ROWS:
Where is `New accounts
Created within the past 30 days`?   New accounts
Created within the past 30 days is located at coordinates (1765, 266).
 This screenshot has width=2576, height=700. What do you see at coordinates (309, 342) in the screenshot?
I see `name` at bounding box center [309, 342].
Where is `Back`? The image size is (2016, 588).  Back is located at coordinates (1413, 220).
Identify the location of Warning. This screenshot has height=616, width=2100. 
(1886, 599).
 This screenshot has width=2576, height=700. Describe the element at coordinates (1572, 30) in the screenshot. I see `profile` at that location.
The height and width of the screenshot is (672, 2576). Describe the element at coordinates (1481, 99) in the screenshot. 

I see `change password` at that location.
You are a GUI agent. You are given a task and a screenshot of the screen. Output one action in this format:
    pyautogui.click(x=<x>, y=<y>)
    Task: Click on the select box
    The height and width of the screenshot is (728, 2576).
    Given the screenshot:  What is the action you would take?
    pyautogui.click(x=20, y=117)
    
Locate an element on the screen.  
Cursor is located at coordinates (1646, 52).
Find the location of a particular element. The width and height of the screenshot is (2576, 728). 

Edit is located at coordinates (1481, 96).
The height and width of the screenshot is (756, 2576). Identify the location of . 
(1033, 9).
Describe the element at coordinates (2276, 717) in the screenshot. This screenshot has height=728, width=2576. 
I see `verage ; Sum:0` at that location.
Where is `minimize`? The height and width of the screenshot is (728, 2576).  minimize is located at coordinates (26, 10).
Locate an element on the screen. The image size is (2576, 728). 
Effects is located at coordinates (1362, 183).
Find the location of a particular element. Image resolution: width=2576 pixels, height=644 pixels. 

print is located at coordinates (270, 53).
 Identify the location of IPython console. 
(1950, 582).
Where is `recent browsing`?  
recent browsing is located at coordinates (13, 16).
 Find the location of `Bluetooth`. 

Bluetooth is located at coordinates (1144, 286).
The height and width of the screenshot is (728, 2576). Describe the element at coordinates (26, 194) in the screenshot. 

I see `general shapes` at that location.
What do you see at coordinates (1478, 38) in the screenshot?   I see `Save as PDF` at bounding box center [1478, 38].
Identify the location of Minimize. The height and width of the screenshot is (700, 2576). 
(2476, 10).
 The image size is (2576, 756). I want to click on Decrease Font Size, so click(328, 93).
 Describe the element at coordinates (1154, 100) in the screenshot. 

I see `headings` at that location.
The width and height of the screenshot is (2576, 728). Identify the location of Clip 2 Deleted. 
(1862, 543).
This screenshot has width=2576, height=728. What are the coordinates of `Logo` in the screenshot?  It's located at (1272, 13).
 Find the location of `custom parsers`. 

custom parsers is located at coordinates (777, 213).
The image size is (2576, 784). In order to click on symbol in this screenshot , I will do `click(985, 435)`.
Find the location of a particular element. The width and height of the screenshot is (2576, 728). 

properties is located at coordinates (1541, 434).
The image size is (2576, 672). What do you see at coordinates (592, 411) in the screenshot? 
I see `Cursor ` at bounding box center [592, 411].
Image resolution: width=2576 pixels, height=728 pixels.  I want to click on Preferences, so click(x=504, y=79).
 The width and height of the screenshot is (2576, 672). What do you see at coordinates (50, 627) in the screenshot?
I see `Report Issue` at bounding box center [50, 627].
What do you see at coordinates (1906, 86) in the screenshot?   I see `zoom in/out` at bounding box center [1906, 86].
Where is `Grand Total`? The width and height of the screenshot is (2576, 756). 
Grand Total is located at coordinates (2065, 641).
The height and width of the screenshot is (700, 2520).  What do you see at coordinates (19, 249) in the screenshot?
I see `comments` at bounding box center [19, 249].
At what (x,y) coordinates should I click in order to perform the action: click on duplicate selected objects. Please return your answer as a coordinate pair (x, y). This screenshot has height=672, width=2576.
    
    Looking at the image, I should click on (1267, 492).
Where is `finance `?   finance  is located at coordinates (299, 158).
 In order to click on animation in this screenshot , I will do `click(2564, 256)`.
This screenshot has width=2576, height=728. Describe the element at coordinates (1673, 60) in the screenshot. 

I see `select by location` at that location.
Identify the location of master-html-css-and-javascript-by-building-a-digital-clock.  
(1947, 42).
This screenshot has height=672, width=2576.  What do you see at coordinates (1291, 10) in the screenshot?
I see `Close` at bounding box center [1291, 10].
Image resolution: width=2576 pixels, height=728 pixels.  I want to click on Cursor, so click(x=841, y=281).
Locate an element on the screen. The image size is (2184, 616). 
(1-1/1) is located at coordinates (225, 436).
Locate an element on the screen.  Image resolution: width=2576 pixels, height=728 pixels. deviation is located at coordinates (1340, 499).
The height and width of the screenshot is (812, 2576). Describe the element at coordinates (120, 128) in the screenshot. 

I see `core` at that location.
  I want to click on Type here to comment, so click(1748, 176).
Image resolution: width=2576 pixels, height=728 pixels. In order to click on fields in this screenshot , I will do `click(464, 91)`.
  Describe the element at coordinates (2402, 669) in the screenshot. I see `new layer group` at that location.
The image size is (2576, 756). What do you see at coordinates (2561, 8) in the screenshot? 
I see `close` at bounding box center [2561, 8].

INSTRUCTION: Print the lines of the material above verbatim, from the line containing "In order to click on animation" through the line containing "(1-1/1) is located at coordinates (225, 436).", inclusive.

OUTPUT FOR THIS EXERCISE:
 In order to click on animation in this screenshot , I will do `click(2564, 256)`.
This screenshot has width=2576, height=728. Describe the element at coordinates (1673, 60) in the screenshot. 

I see `select by location` at that location.
Identify the location of master-html-css-and-javascript-by-building-a-digital-clock.  
(1947, 42).
This screenshot has height=672, width=2576.  What do you see at coordinates (1291, 10) in the screenshot?
I see `Close` at bounding box center [1291, 10].
Image resolution: width=2576 pixels, height=728 pixels.  I want to click on Cursor, so click(x=841, y=281).
Locate an element on the screen. The image size is (2184, 616). 
(1-1/1) is located at coordinates (225, 436).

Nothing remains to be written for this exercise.